Now when we go from Al to Ga, the IE increases:

  • Gallium IE = 579 kJ/mol

Question 1) Shouldn't there be a decrease in IE from Al to Ga?

When we go from Ga to In, IE decreases, as it should:

  • Indium IE = 558 kJ/mol

From In to Tl it increases again:

  • Thallium IE = 589 kJ/mol

Why?

My teacher said that:

IE increases from Al to Ga because in Ga there are now electrons in the $3d$ subshell, which are poor shielders of nuclear charge.

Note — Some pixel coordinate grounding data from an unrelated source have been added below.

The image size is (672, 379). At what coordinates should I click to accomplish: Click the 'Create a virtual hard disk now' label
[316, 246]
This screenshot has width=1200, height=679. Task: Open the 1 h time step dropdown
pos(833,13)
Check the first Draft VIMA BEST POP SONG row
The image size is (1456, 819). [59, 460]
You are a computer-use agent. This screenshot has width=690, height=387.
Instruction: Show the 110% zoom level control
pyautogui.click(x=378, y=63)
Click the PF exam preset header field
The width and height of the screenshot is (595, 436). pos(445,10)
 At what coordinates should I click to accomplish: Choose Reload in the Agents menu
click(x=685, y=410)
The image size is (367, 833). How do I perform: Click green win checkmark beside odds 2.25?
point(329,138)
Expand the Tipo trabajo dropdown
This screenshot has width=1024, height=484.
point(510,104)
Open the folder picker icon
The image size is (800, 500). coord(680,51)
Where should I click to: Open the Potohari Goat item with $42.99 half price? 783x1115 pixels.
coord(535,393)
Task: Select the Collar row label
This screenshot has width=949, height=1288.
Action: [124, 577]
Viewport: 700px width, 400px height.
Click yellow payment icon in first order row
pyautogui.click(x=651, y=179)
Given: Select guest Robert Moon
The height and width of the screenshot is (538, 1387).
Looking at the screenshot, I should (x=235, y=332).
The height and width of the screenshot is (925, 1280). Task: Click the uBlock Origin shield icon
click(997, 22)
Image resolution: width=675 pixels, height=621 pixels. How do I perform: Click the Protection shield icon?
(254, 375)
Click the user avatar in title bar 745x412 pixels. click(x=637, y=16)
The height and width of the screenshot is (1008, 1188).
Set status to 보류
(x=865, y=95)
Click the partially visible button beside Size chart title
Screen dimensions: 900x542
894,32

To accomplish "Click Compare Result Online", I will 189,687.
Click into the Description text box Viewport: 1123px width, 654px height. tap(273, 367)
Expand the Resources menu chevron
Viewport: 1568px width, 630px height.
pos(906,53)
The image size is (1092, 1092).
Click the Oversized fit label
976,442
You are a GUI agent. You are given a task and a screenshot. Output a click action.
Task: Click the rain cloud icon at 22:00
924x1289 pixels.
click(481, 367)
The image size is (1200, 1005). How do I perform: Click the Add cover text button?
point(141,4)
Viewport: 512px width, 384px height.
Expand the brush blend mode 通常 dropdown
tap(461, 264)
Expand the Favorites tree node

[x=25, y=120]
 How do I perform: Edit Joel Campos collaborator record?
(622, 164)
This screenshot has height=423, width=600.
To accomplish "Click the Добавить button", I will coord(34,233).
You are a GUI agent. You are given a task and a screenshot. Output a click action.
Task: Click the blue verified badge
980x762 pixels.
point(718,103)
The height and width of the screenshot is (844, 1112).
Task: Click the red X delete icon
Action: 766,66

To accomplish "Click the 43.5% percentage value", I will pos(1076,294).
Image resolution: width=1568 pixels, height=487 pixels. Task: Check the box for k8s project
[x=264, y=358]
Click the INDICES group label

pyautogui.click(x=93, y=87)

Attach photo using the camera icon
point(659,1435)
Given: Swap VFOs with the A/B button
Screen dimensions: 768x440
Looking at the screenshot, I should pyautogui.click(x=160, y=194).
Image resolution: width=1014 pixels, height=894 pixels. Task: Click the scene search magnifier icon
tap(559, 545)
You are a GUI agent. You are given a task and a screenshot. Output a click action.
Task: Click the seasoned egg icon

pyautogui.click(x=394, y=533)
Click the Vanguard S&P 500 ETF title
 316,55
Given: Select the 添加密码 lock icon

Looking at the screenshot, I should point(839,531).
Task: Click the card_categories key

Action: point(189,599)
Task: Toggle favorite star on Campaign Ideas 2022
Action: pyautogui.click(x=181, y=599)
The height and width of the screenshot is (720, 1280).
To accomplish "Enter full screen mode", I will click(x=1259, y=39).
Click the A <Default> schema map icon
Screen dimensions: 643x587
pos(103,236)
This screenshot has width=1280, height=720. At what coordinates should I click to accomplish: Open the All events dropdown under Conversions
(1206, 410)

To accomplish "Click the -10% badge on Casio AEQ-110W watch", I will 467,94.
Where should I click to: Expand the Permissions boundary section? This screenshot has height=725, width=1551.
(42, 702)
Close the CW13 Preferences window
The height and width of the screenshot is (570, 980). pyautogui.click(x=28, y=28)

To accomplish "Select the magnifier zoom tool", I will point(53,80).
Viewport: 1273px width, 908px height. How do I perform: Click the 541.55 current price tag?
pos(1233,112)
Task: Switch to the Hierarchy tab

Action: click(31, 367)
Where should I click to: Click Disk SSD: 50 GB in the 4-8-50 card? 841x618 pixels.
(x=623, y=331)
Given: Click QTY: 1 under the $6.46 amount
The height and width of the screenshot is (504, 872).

I don't understand how the poor shielders can INCREASE ionization energy. I get that they do not shield as much as $s$ or $p$ subshells, but after all when we go from Al to Ga, Ga not only has the $4s$ electrons for shielding effect, but now there are even MORE electrons that will shield nuclear charge (from the $3d$ subshell). Thus effective nuclear charge on valence electrons should decrease, and the IE trend should still follow. (According to me, even though $3d$ electrons don't shield as well as others, they should not "unshield" the valence electrons just because of being poor shielders.) There are 12 non-valence electrons in Al and 30 in Ga, so how can shielding effect decrease overall just from 10 of those 30 being poor shielders? Can someone explain this to me?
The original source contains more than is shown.